### WHAT IS BEING ASKED
Would you print the lines below exactly, beginning at the line that has "Click foot length 24 cell" and stopping after the line that has "This screenshot has width=631, height=670."? Only those lines, and no pictures.

### PROVIDED RECORDS
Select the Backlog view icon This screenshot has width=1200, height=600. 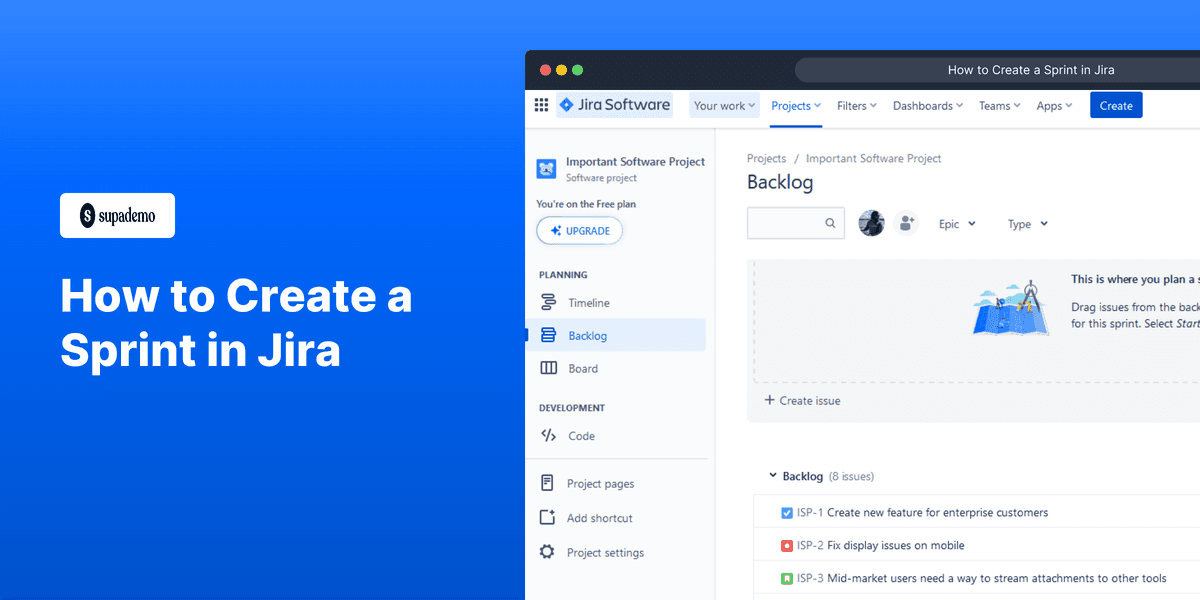[548, 334]
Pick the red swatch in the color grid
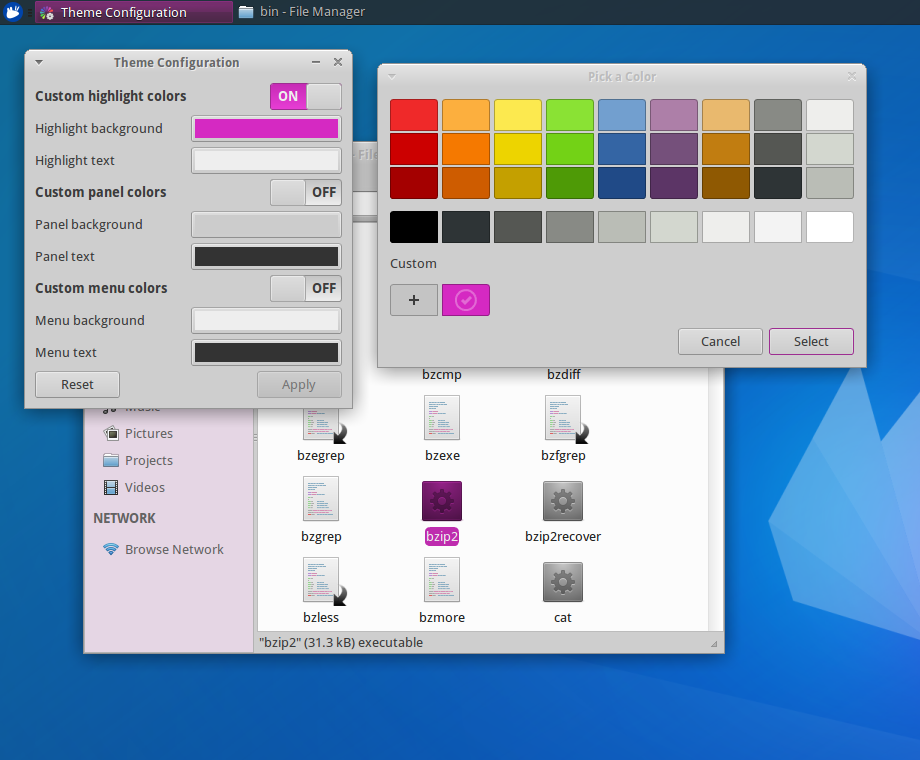The width and height of the screenshot is (920, 760). pyautogui.click(x=413, y=113)
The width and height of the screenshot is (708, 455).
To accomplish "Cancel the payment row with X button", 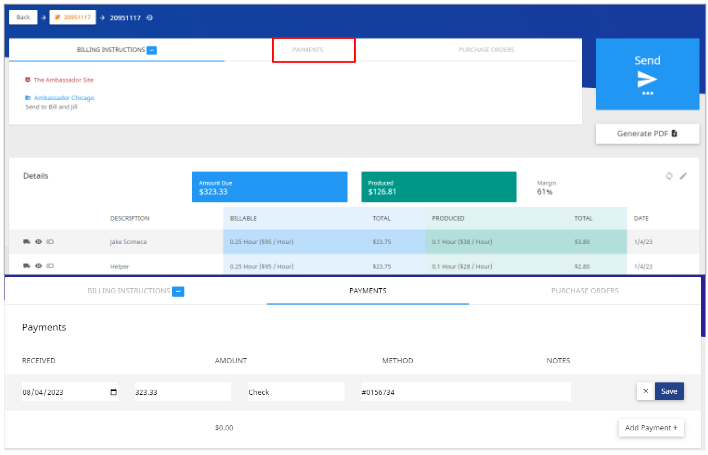I will click(x=646, y=391).
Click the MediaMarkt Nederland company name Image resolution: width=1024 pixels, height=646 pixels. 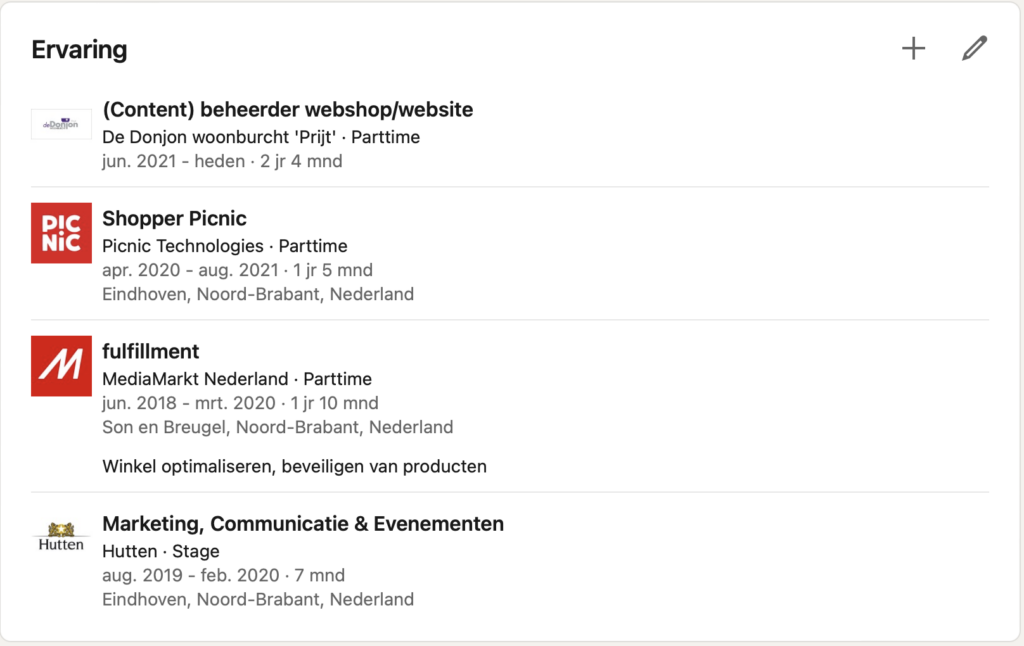pos(195,379)
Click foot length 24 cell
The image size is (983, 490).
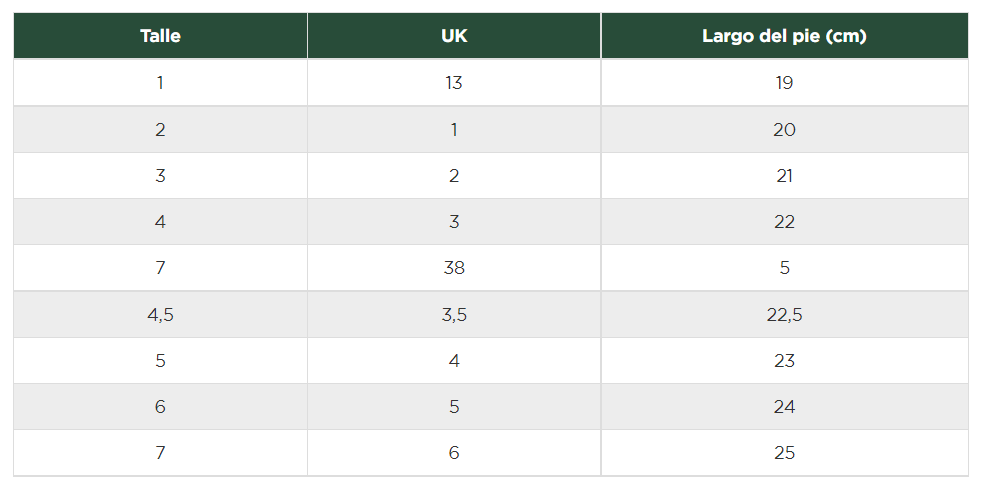tap(784, 407)
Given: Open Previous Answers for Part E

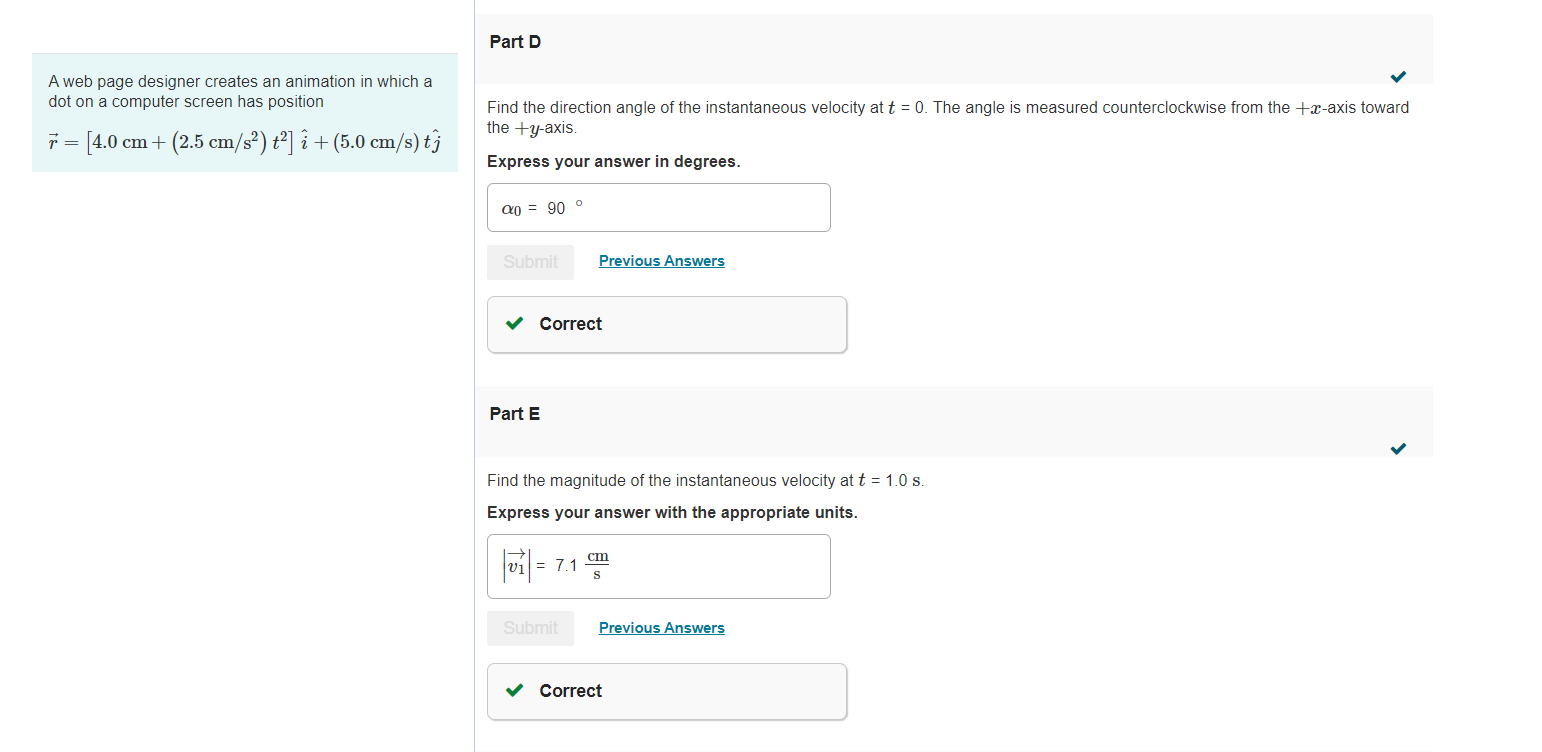Looking at the screenshot, I should coord(661,627).
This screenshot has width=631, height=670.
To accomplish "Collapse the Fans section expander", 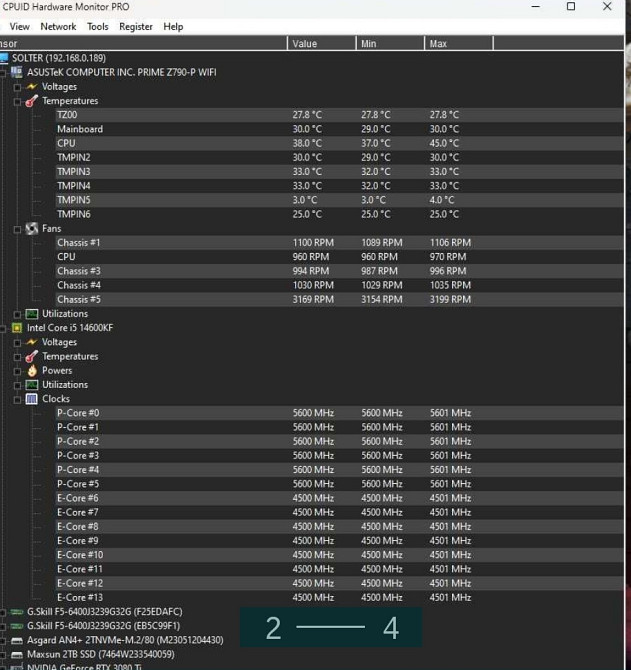I will pyautogui.click(x=17, y=229).
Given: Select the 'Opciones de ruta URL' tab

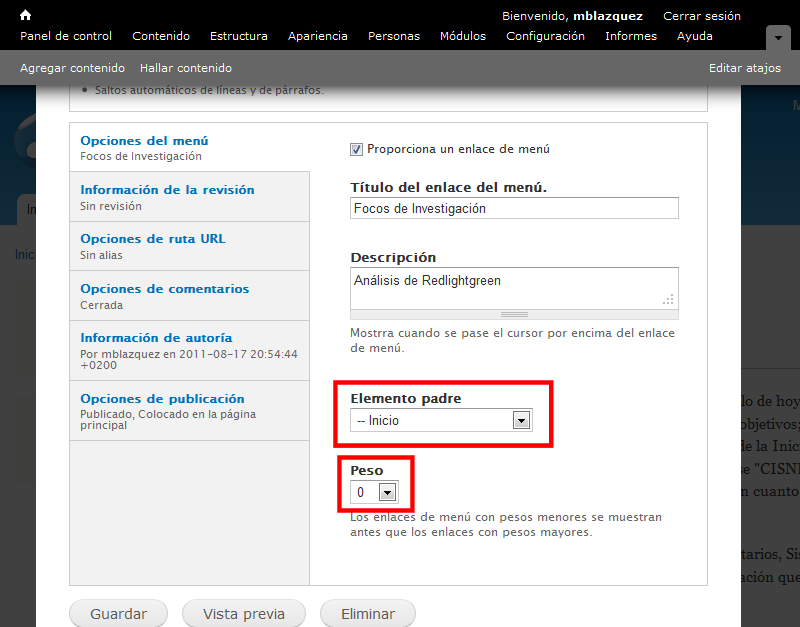Looking at the screenshot, I should 152,239.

### SOLUTION
Click foot length 24 cell
The image size is (983, 490).
tap(784, 407)
Given: Open Previous Answers for Part E

Looking at the screenshot, I should coord(661,627).
This screenshot has width=631, height=670.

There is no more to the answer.